North Sea oil and gas needs to be profitable to produce if it is going to attract global investment, an event on energy policy was warned in Aberdeen yesterday.
Alec Carstairs, managing partner for Ernst and Young in Aberdeen, said the industry had everything in place from skills and infrastructure to resources on the ground.
But he said if the fiscal regime made investment unprofitable, global companies would redirect trillions of pounds towards searching for and producing oil elsewhere. Speaking at an Oil and gas UK energy policy briefing at Aberdeen Exhibition and Conference Centre, he said the UK had seen more changes to its fiscal regime than possibly anywhere else in the world, including the recent North Sea tax grab.

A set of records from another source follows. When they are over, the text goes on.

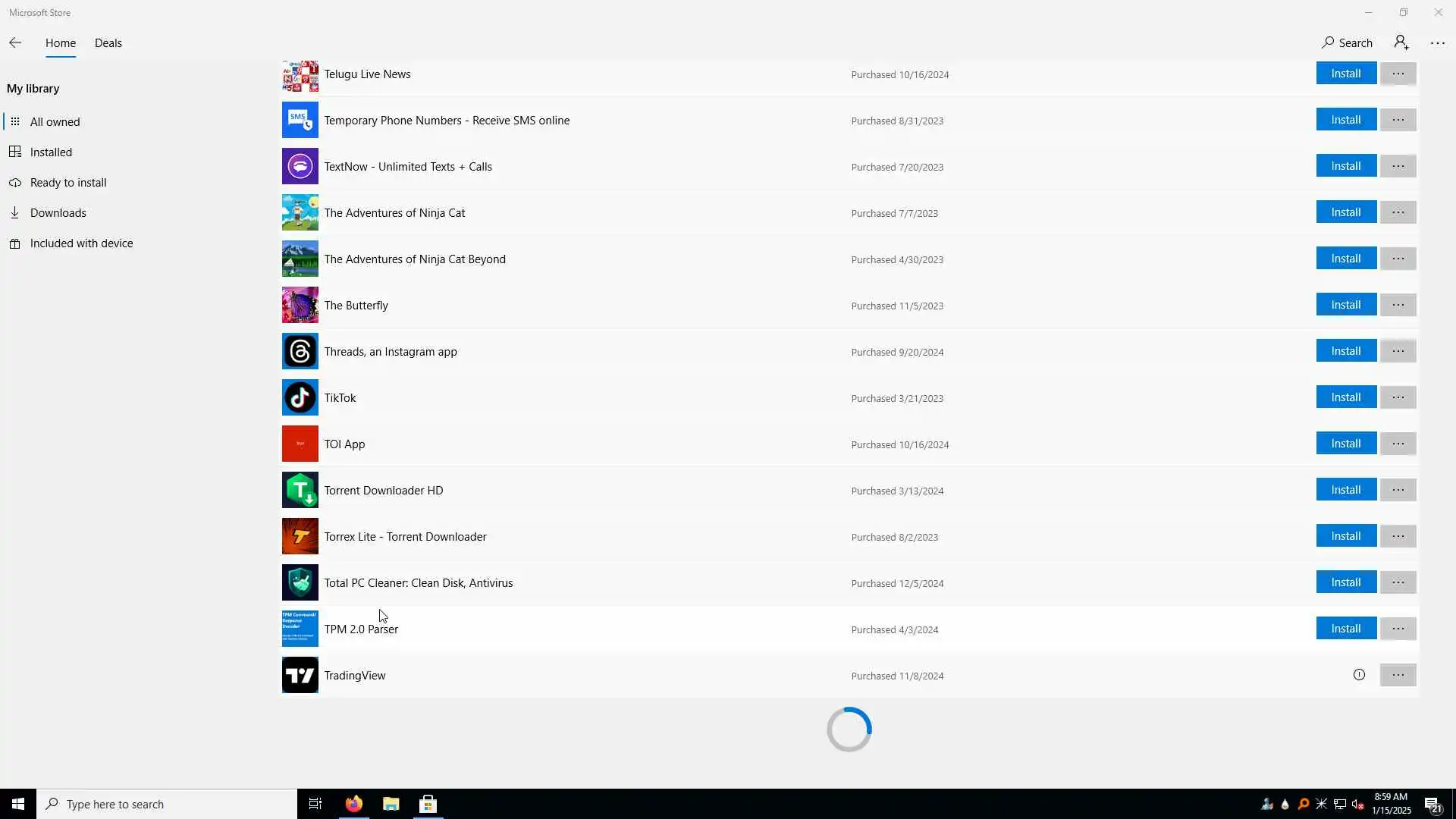Click the TradingView info warning icon
The image size is (1456, 819).
(x=1359, y=675)
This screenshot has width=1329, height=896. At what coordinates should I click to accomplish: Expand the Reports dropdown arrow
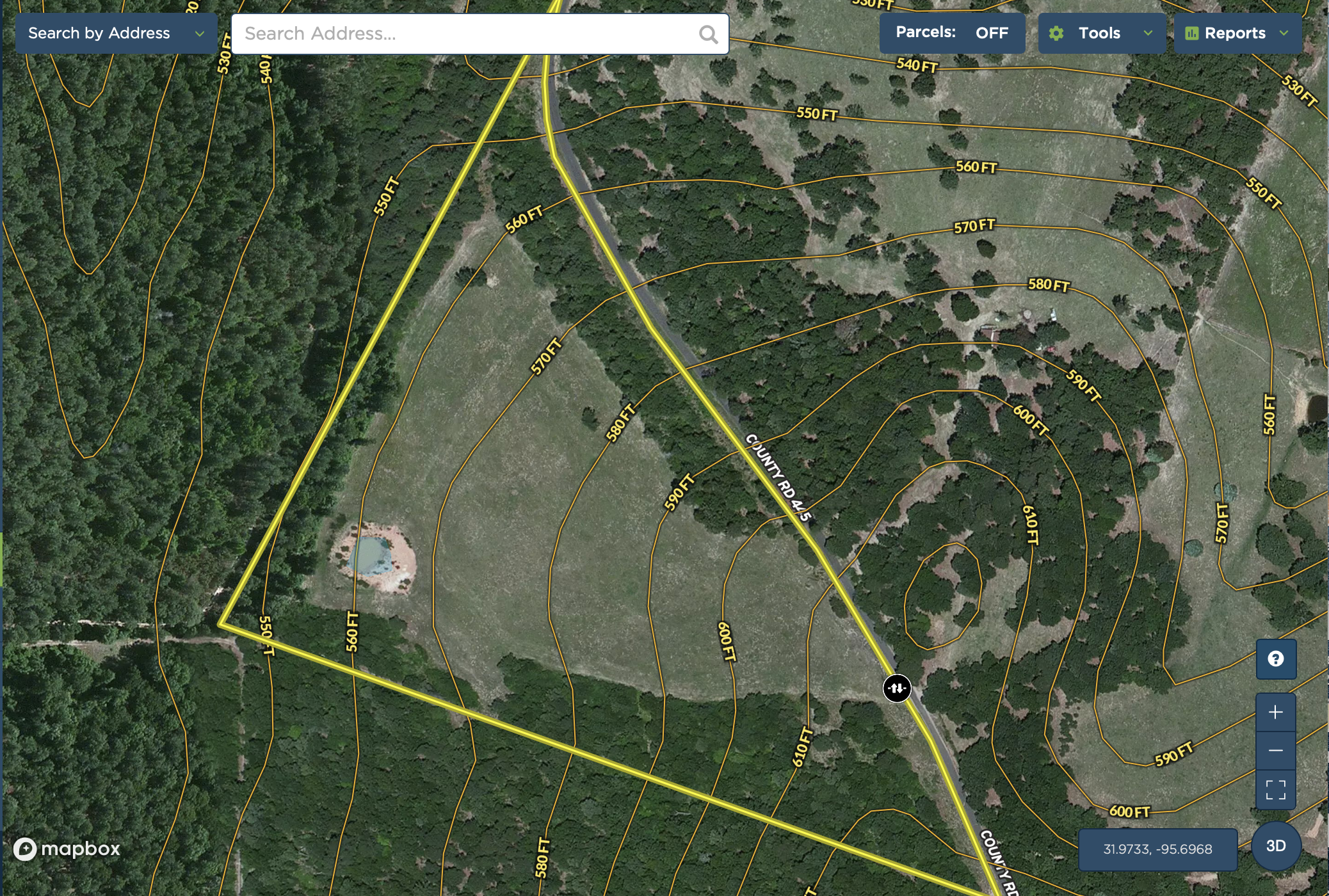tap(1284, 33)
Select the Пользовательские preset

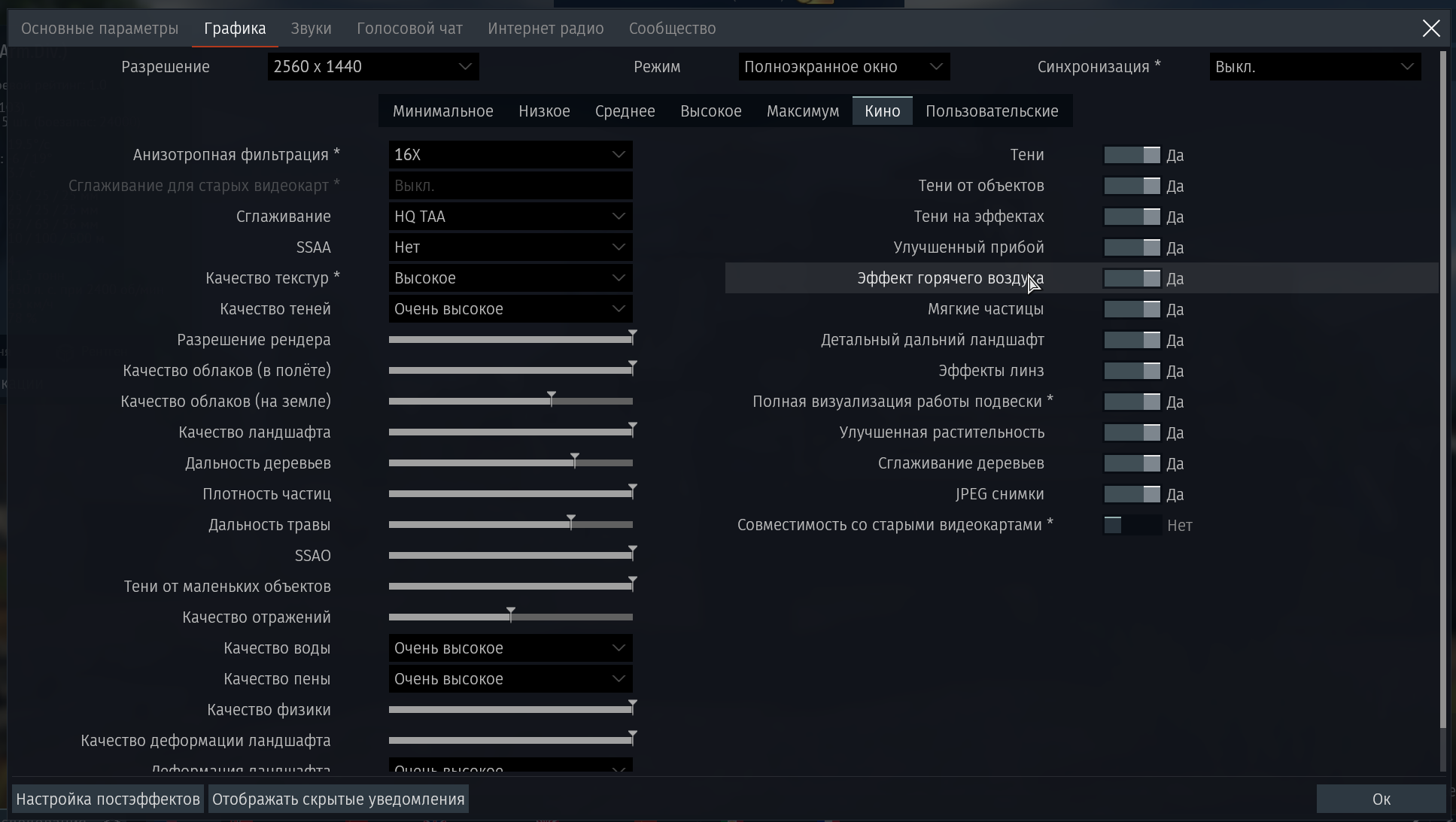[x=991, y=111]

Mr Carstairs added: “The UK competes on a global stage for funding. In the investment world, location doesn’t matter. Oil and gas will remain a part of our energy supply but the government has to support it.
“The effect of it not supporting oil and gas will be the cost of energy literally going through the roof.

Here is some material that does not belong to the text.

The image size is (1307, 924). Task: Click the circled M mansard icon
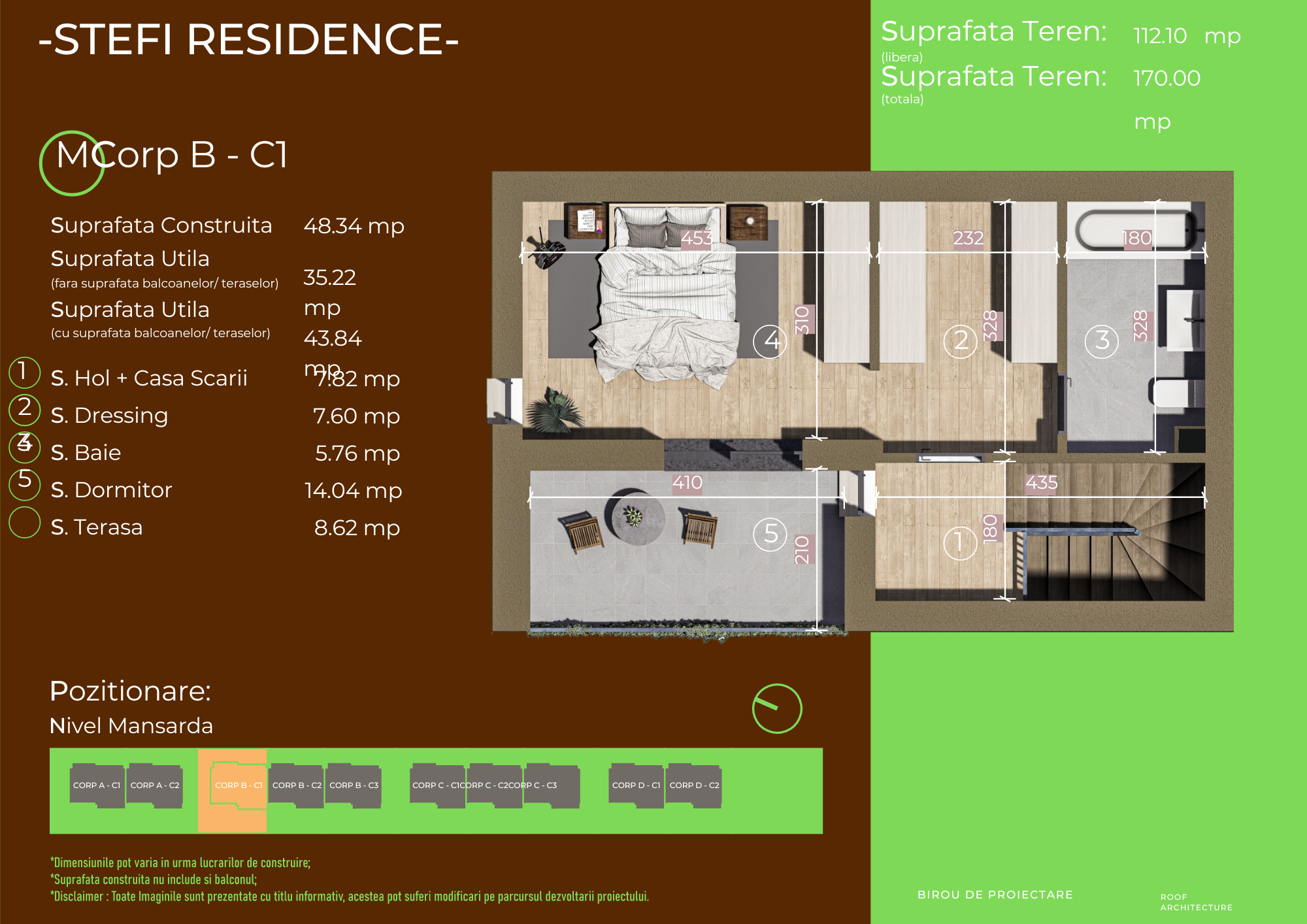click(72, 163)
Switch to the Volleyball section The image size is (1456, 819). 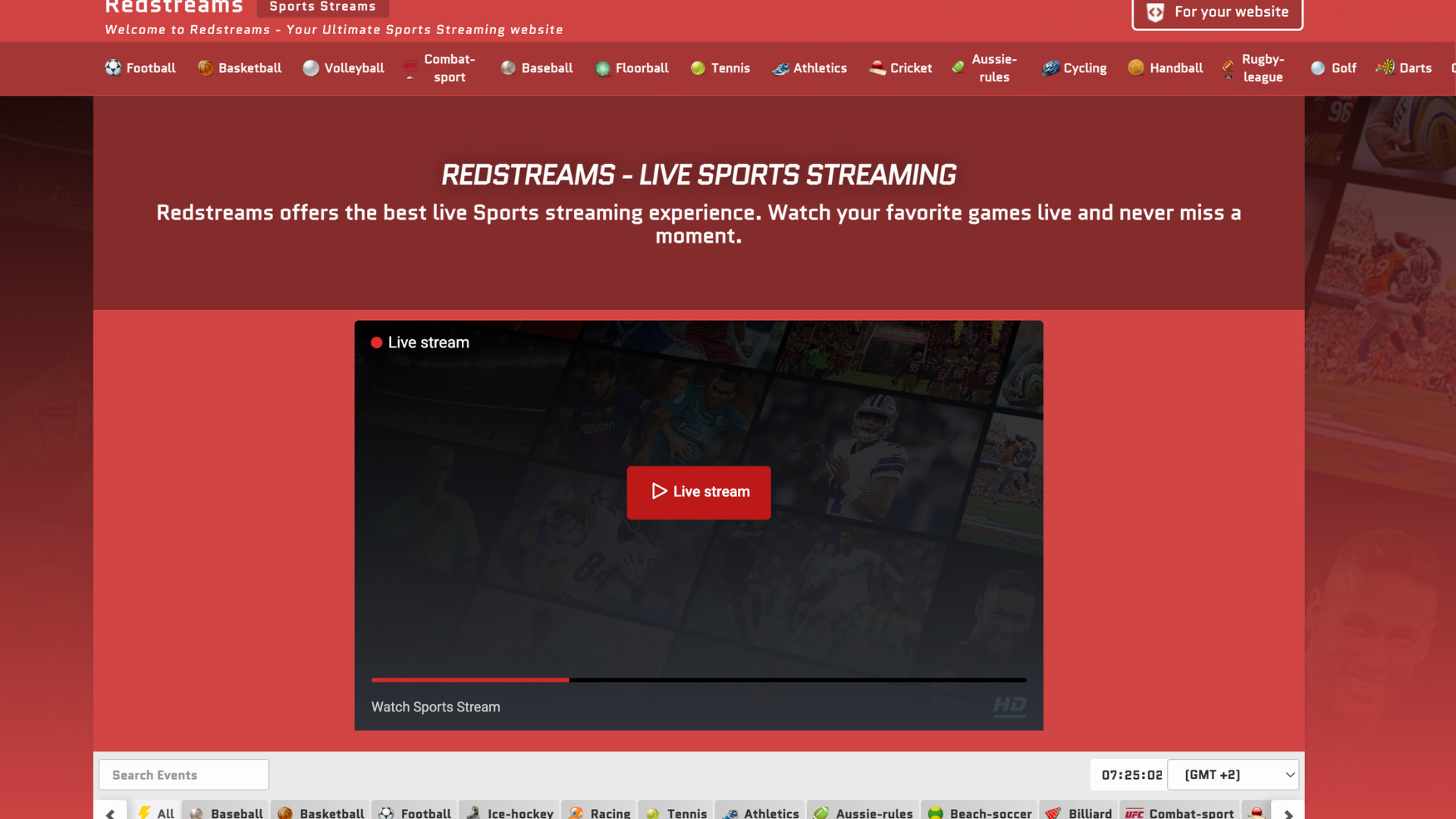[x=343, y=68]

“The biggest question is how do we reduce our consumption. Energy efficiency for me is the number one aim.”
Rob Cross, head of government and regulatory affairs at Norwegian energy firm Statoil, said investment in supplying gas to the UK also depended on government support.
He added: “We have plenty of supplies for Europe, we just need to know where to deliver it and where to invest. We need clear signals from government to do that.”

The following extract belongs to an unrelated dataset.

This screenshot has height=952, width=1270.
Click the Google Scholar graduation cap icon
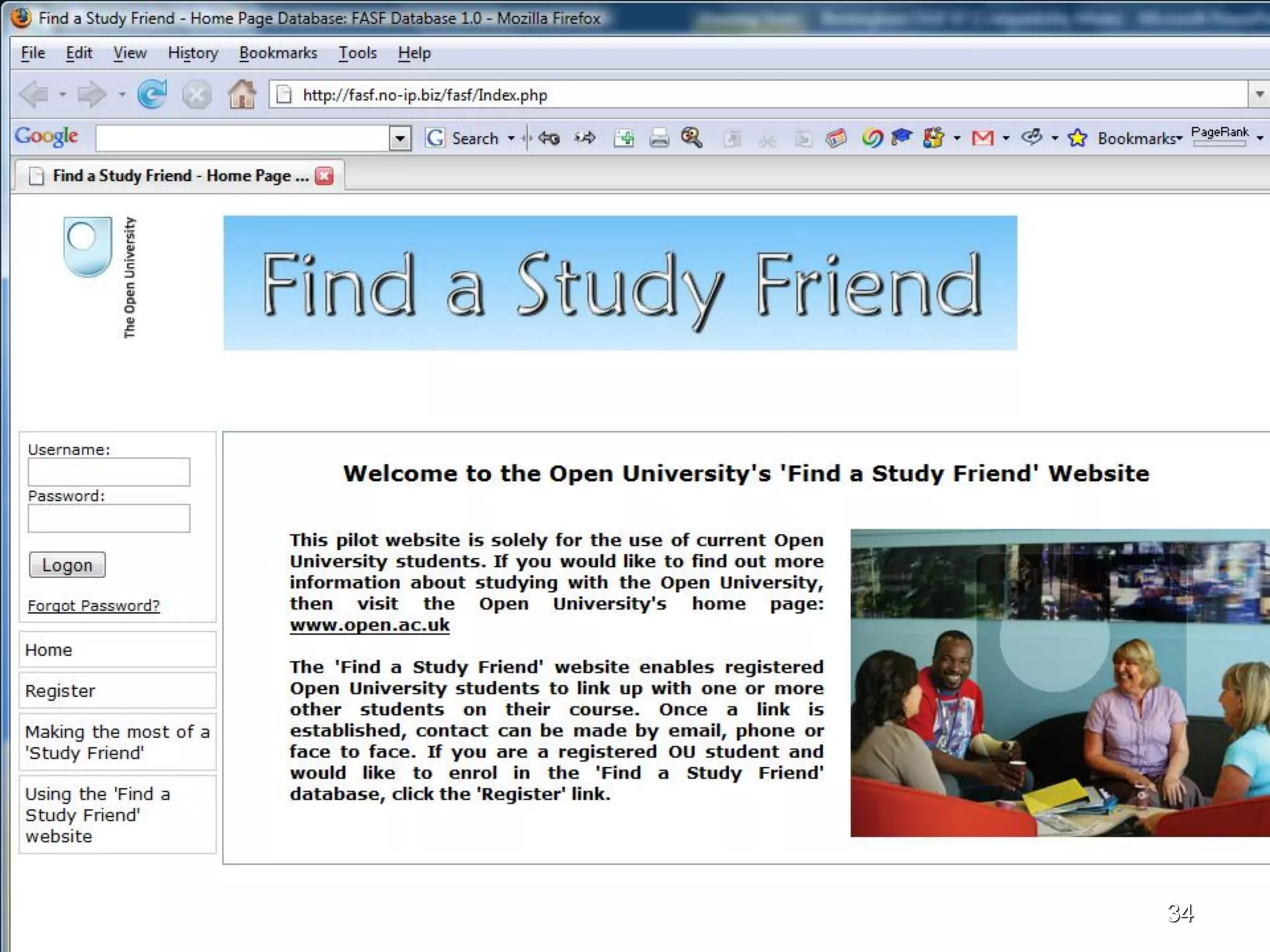(x=902, y=136)
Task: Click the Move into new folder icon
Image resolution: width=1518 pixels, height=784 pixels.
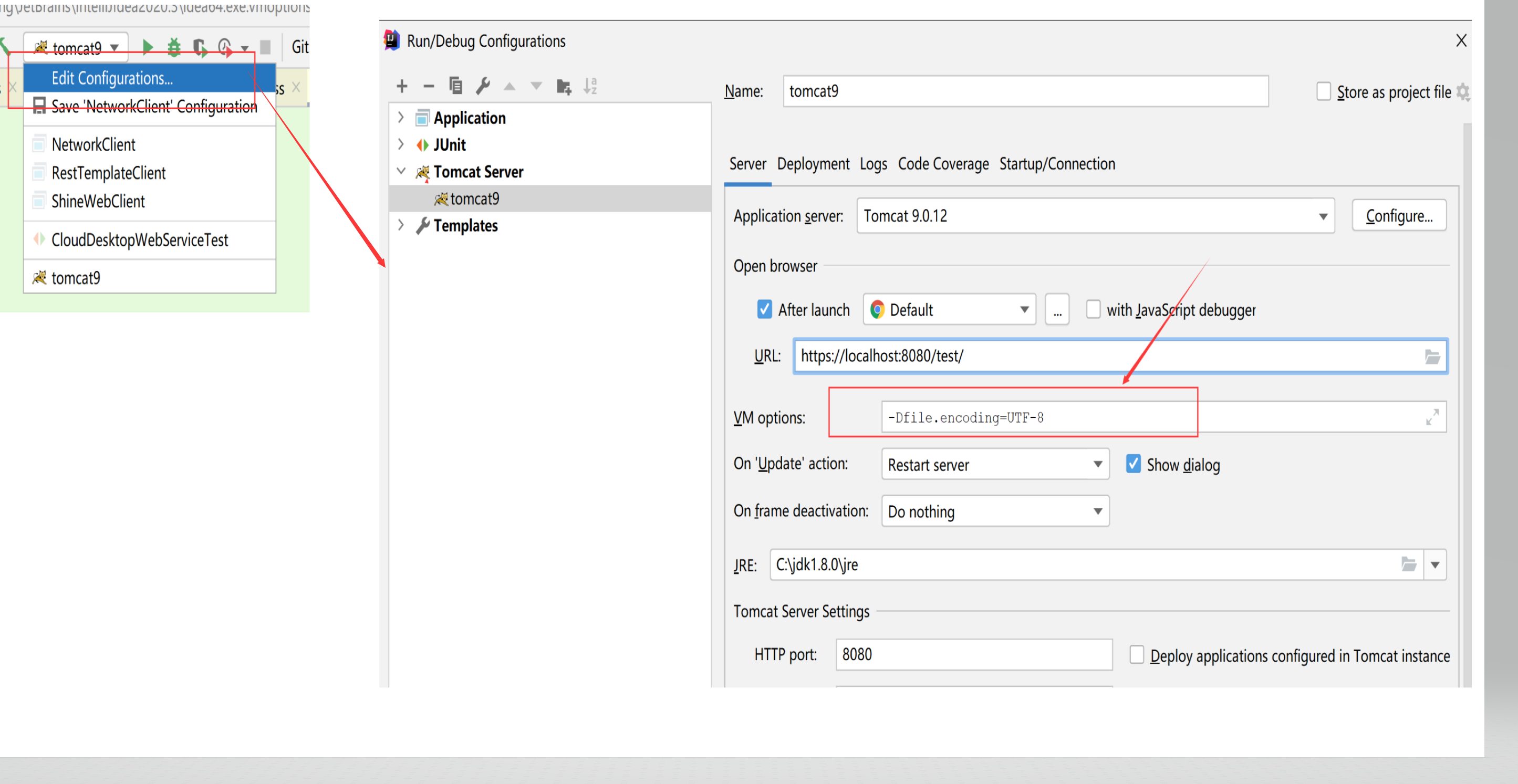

There was concern among delegates about the cost to generators of building and running gas power plants to produce electricity for when output from power turbines falls.
Simon Less of independent think-tank Policy Exchange said a key energy policy issue were the UK Government’s “unachievable” 2020 renewables targets, which were driving the push to build offshore windfarms. “We should be deploying wind in a way that maximises learning so costs can come down,” he said, adding: “Instead we are putting them up to meet a target regardless of cost.”